**WHAT TO WORK ON**
1) In the passage on exam nervousness, how much of a flight does a pilot often spend off course?
2) Quote the records from their first line up to and including the line that contains "What do you see at coordinates (840, 452)".

**EXERCISE PASSAGE**
-------------------------

These exercises are not a replacement for preparation or training. Controlling your breathing doesn’t help you remember something you didn’t study, or perform something you don’t already know how to do.
Exams and tests may cause feelings of fear and nervousness. These feelings can reduce your ability to perform well. Here are four ways to minimize the nervousness that’s sometimes associated with exams and tests.
· Understand the source of nervousness. As you progress through a course, you often form your own subjective view on how well you have learned the material. Exams are often a more objective way of confirming your understanding and retention. This realignment of your view is sometimes difficult though. Have you ever walked out of an exam feeling you did well, however when you got the results you find you did poorly? You may blame something about the test, rather than accept that you may have had a different view of your own understanding. It’s a common behavior.
An uninvited change of your personal view often causes intellectual pain. The potential for this pain is often a main cause for nervousness before an exam. You can reduce the nervousness if you accept the potential for the change, and welcome it as further progress towards your goal.
· Reframe the purpose of the exam. As a pilot navigates an aircraft, they often spend greater than ninety percent of the flight off course. Navigation involves not only staying on course, but also getting back on course after deviations from plan. One does not suddenly “fail” navigation as soon as one is off course by more than a mile!
Reframe your exams as progress checks. They are just waypoints to verify your progress along a planned track. If you are off course, then your exam helps you get back on track. Even if you fail the exam, it simply means you have some more work to achieve your goal. It doesn’t mean your journey is suddenly over!
· Reverse roles. One of the techniques I use when doing check-rides or flight exams is to reverse the roles in my mind. I visualize or model myself as the instructor or examiner, and the person next to me as a new student. I “forget” the new student may have over three thousand hours of experience. I see myself as having years of experience and that this is just another training run. This way the flight becomes a demonstration, rather than a test. You can use this technique in many other ways. For example, reverse the roles in a job interview, where you become the interviewer. You’re there to make sure the job is right for you. Apply a similar approach for sales calls. Instead of trying to sell your product, take the role of the buyer. You want to make sure your product is the right one for their needs, so you ask many questions about how they might use it.
· Relax to move forward faster. Use the ninety percent technique. If you try to do something at one hundred percent effort, you are more likely to fail or make mistakes. This often costs you more time. Instead, relax a little and work at ninety percent effort. You’re likely to get there faster.
In the same way, I suggest you don’t aim for one hundred percent or perfection in tests. Your first minor mistake may cause undue stress and again cost you more. Instead, aim for between ninety and one hundred percent, and accept the mistakes if they come.
I don’t know if it was deliberate, but the instructor pilot who did my first two major flight tests quizzed me harder and harder until I made a mistake. This was before we had even left the ground. Until that point, I felt some pressure to “keep up the perfect test.” Once I made that mistake I relaxed and didn’t worry about achieving perfection. I passed both times.
Some of the greatest performances by athletes have occurred when they “gave up on the hope of gold.” Once they relaxed, their natural instincts and abilities took over. They didn’t have interference from wanting a perfect performance. They then came closer to perfection than they ever had before.

-------------------------

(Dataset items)
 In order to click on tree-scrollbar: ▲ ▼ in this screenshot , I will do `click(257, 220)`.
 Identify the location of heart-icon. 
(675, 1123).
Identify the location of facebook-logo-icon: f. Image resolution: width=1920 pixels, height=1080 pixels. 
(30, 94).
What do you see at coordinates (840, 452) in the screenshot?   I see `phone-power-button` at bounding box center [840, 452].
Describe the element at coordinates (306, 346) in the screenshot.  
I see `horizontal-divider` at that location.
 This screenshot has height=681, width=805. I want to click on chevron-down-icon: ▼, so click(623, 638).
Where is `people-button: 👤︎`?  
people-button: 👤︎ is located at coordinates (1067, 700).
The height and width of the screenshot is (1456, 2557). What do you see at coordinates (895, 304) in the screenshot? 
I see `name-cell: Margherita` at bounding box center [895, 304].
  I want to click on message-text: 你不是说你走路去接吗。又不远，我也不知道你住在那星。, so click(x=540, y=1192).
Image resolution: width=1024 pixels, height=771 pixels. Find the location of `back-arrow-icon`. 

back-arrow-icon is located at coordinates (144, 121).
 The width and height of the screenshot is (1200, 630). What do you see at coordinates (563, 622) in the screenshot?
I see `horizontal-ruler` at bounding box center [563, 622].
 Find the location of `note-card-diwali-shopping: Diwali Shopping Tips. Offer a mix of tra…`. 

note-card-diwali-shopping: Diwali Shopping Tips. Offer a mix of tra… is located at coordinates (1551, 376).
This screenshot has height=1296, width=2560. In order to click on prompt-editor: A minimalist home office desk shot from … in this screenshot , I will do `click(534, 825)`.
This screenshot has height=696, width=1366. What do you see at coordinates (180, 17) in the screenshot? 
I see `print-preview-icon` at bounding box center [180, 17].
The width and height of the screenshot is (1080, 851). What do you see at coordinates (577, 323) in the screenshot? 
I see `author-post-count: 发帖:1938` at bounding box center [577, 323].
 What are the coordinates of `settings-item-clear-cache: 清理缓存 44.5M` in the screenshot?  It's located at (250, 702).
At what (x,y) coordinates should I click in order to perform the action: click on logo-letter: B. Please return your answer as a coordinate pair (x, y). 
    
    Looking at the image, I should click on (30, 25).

-------------------------

**TASK-BY-TASK SOLUTIONS**
1) Greater than ninety percent of the flight.

2)
 In order to click on tree-scrollbar: ▲ ▼ in this screenshot , I will do `click(257, 220)`.
 Identify the location of heart-icon. 
(675, 1123).
Identify the location of facebook-logo-icon: f. Image resolution: width=1920 pixels, height=1080 pixels. 
(30, 94).
What do you see at coordinates (840, 452) in the screenshot?   I see `phone-power-button` at bounding box center [840, 452].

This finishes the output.